Glen is accused of the abduction and possible murder of a baby girl and of course any crime involving children although terrible, is also big news. It’s obvious from the start that the seemingly normal Taylors have their secrets and as the reader is propelled back and forth through time, you start to unravel their lives and their connection to the disappearance of Baby Bella.
I found it interesting to get the view from the detective and the reporter intertwined in Jean’s story. The characters are closely linked anyway, so you get the media buzz and need for the story from the journalist, the pressure and police procedural element surrounding the detective, and of course the emotions and actions of Jean who is at the centre of it all. Jean is a scarily believable character, inspired by women who have appeared by the side of loved ones at high profile court cases.
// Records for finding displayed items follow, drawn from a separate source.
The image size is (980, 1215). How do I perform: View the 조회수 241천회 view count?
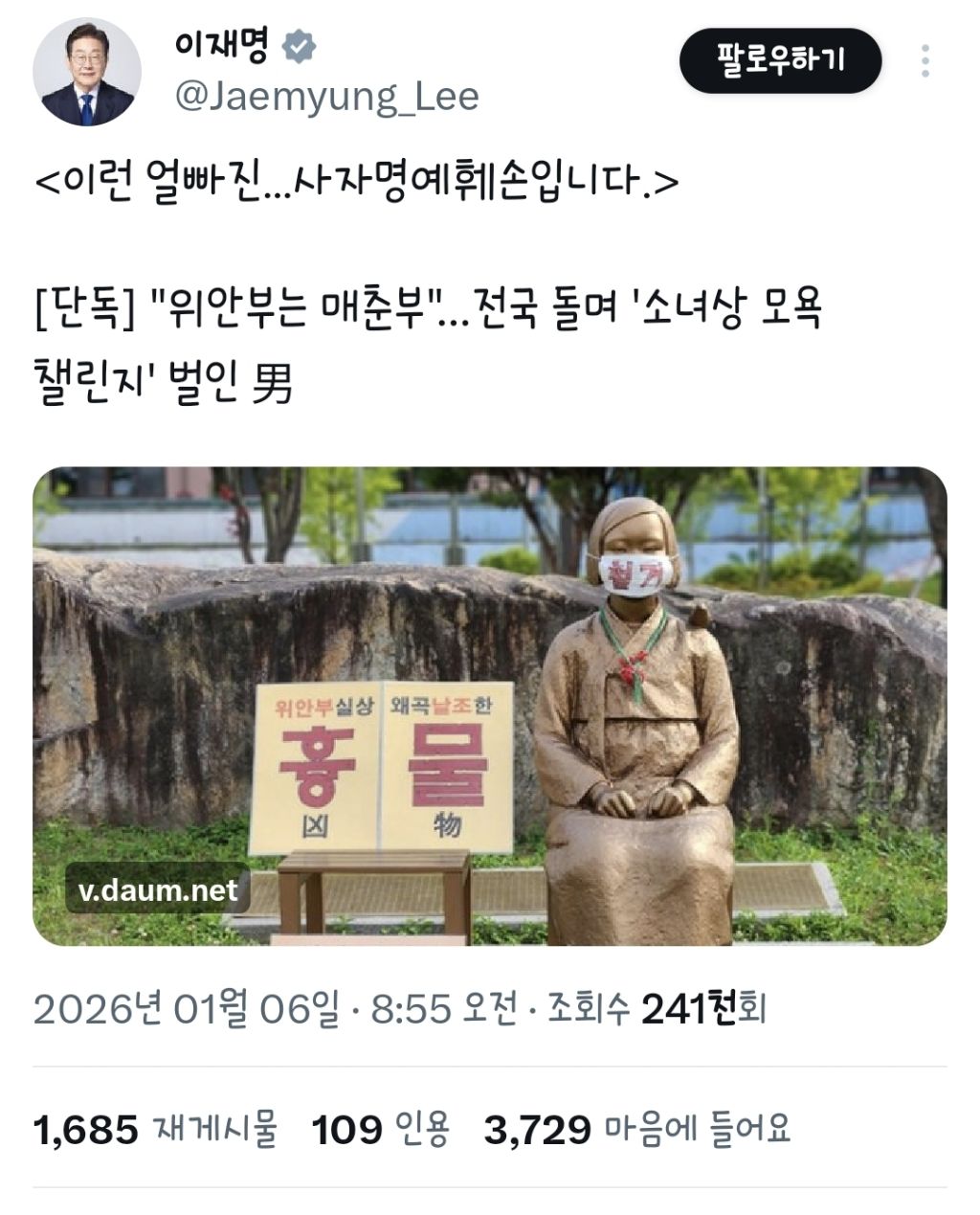tap(657, 1008)
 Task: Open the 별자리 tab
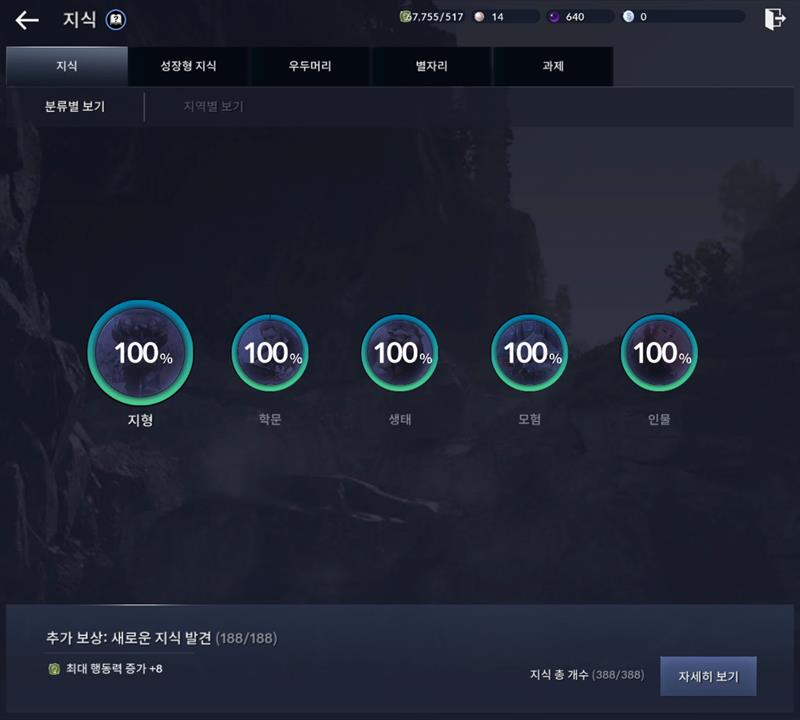pyautogui.click(x=431, y=66)
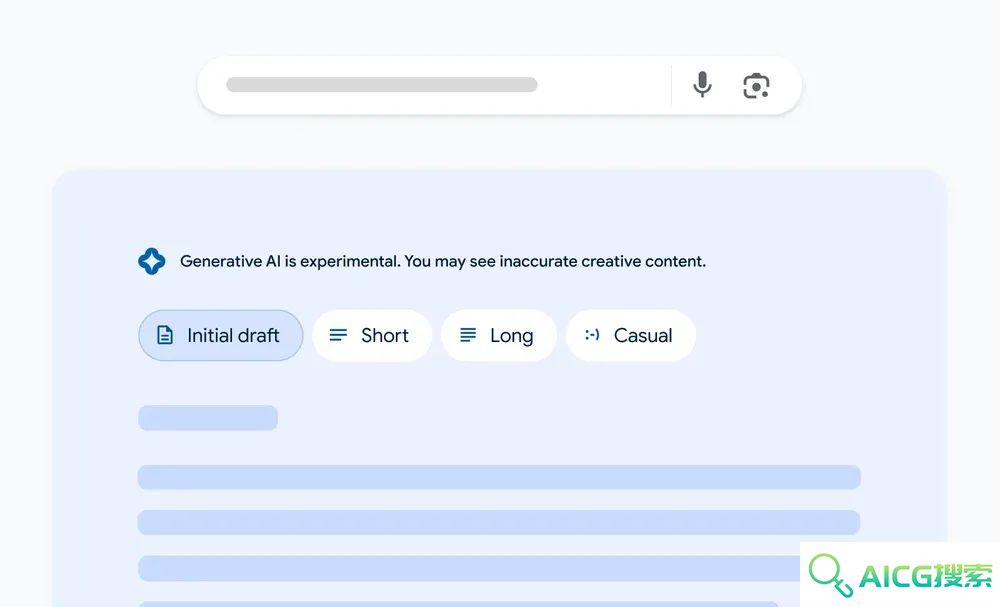The image size is (1000, 607).
Task: Click the document icon in Initial draft
Action: pyautogui.click(x=165, y=335)
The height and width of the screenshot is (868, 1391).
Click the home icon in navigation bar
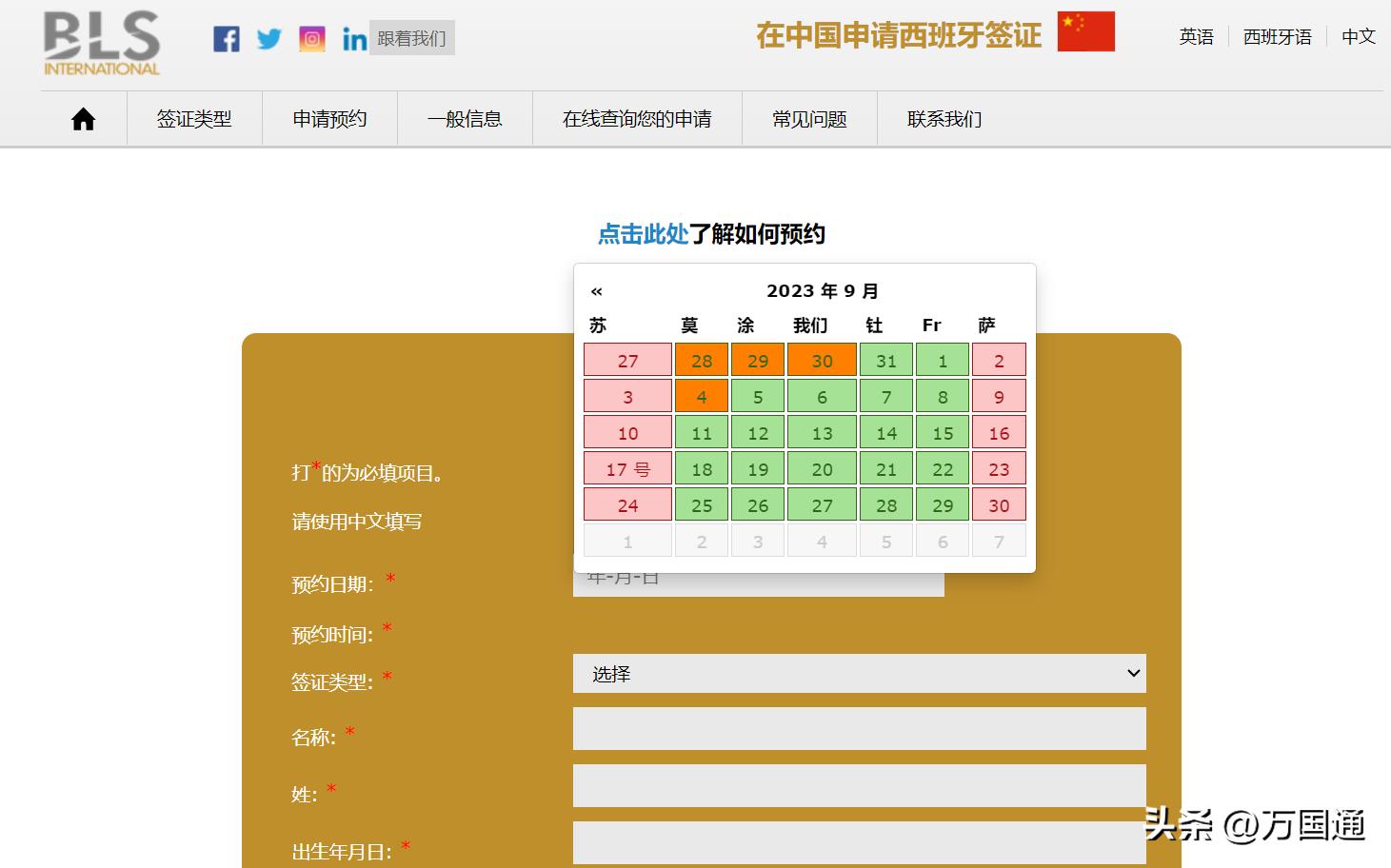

It’s an intriguing theme; going with the person not fully in the spotlight but on the periphery of the circus, the person not accused but who will undoubtedly share in public anger, media storm and emotional rollercoaster that goes with being accused of monstrous crimes. As a journalist, this is something Fiona Barton has obviously been witness to and that authenticity comes through in the writing.
The story is perfectly paced. There is enough going on to keep you engaged but it goes slowly enough to build all the tension and suspense that makes the tale all the more thrilling to read. It’s one of those novels where you’re not sure who to trust and you second guess what you know until all the pieces are finally laid into place.
This book already has a number of impressive accolades under its belt. It was acquired in a hotly contested UK auction and is to be published in 28 territories around the world as well as having world television rights acquired by a major production company.
Once you’ve read this taut and tense thriller, it is plain to see what the fuss is about. The Widow is a compulsive, unsettling yet riveting psychological thriller that will keep you gripped page after page.